Node maintenance mode enables you to bring a Redpanda node into a state where you can safely perform operations like an upgrade with reduced risk of data loss or downtime.
When a node is placed in maintenance mode, it relinquishes leadership of any partitions, drains that leadership to other nodes in the cluster, and ensures that the node cannot gain partition leadership until maintenance mode is disabled.
Note that maintenance mode doesn’t move any partitions out of the node, and Redpanda will continue to replicate follower partition data to nodes in maintenance mode. If the node becomes unreachable, then the cluster could accumulate under-replicated partitions until the node becomes available or it is decommissioned.
Using maintenance mode
Before placing a node in maintenance mode, ensure that you have replicas of partitions on other nodes in the cluster. Alternatively, you can manually reassign partitions to other nodes. You may also want to temporarily disable or ignore alerts related to under-replicated partitions.
To place a node into maintenance mode:
rpk cluster maintenance enable <node-id> --wait
--wait option ensures that
rpk waits until leadership draining is complete before responding.
To remove a node from maintenance mode (and thus enable the node to start taking leadership of partitions):
rpk cluster maintenance disable <node-id>
To see the maintenance status of nodes in the cluster:
rpk cluster maintenance status
The output of this command identifies which nodes in the cluster are in the process of draining leadership, which are finished with that process, and whether any nodes had resulting errors.
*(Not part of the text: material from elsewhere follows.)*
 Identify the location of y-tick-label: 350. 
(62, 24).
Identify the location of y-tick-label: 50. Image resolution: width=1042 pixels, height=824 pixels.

Using maintenance mode to perform a rolling upgrade
One of the primary uses for maintenance mode is to perform a rolling upgrade of the cluster. This process involves putting a node into maintenance mode, upgrading the node, waiting to see if there are any issues, removing the node from maintenance mode, and then repeating the process on the next node in the cluster. Placing nodes into maintenance mode ensures a smooth upgrade of your cluster with reduced risk of interruption or degradation in service.
To perform a rolling upgrade:
- Check to ensure all nodes are healthy by running
rpk cluster health.
- Select a non-upgraded node and place it into maintenance mode using
rpk cluster maintenance enable <node-id> --wait. This may take some time to complete.
- Confirm the node is in maintenance mode by running
rpk cluster maintenance statusand confirming that
- Validate the health of the cluster by running
rpk cluster healthand using external metrics, such as consumer lag. If you encounter any issues, take the node out of maintenance mode by running
rpk maintenance mode disable <node-id>.
- If there are no issues, perform a node upgrade by following the version upgrade process specific to your deployment model. The basic steps include node shutdown, upgrade, and restart.
- Take the node out of maintenance mode by running
rpk cluster maintenance disable <node-id>.
rpk cluster maintenance statusto ensure that the node is ready.
- Repeat this process on another node in the cluster.
These steps are for a deployment that is not controlled by the Kubernetes Operator. With the Kubernetes Operator, maintenance mode is automatically employed during a Redpanda upgrade as described here.
Frequently Asked Questions
How do I use maintenance mode for rolling upgrades with a Kubernetes cluster?
If you are using the Redpanda Kubernetes Operator to trigger an upgrade, then node maintenance mode is automatically leveraged as part of the upgrade process.
What happens if a node is put into maintenance mode when it hosts a partition with a replica count of 1?
Maintenance mode only transfers leadership; it does not move any partitions to other nodes in the cluster. In the case where there is a partition with the sole replica lying on that node, you should either manually reassign the partition to another node, or increase the replication count to ensure that the partition is available for Apache Kafka clients.
How long does it take to drain a node?
The amount of time it takes to drain a node depends on the number of partitions and how healthy the cluster is. For healthy clusters (
acks = all) and small partition sizes, draining leadership should take less than a minute. If partition sizes are large, it may take a few minutes. If the cluster is unhealthy (for example, a follower is lagging behind), then draining the node can take even longer. Note that the draining process won’t start until the cluster is healthy.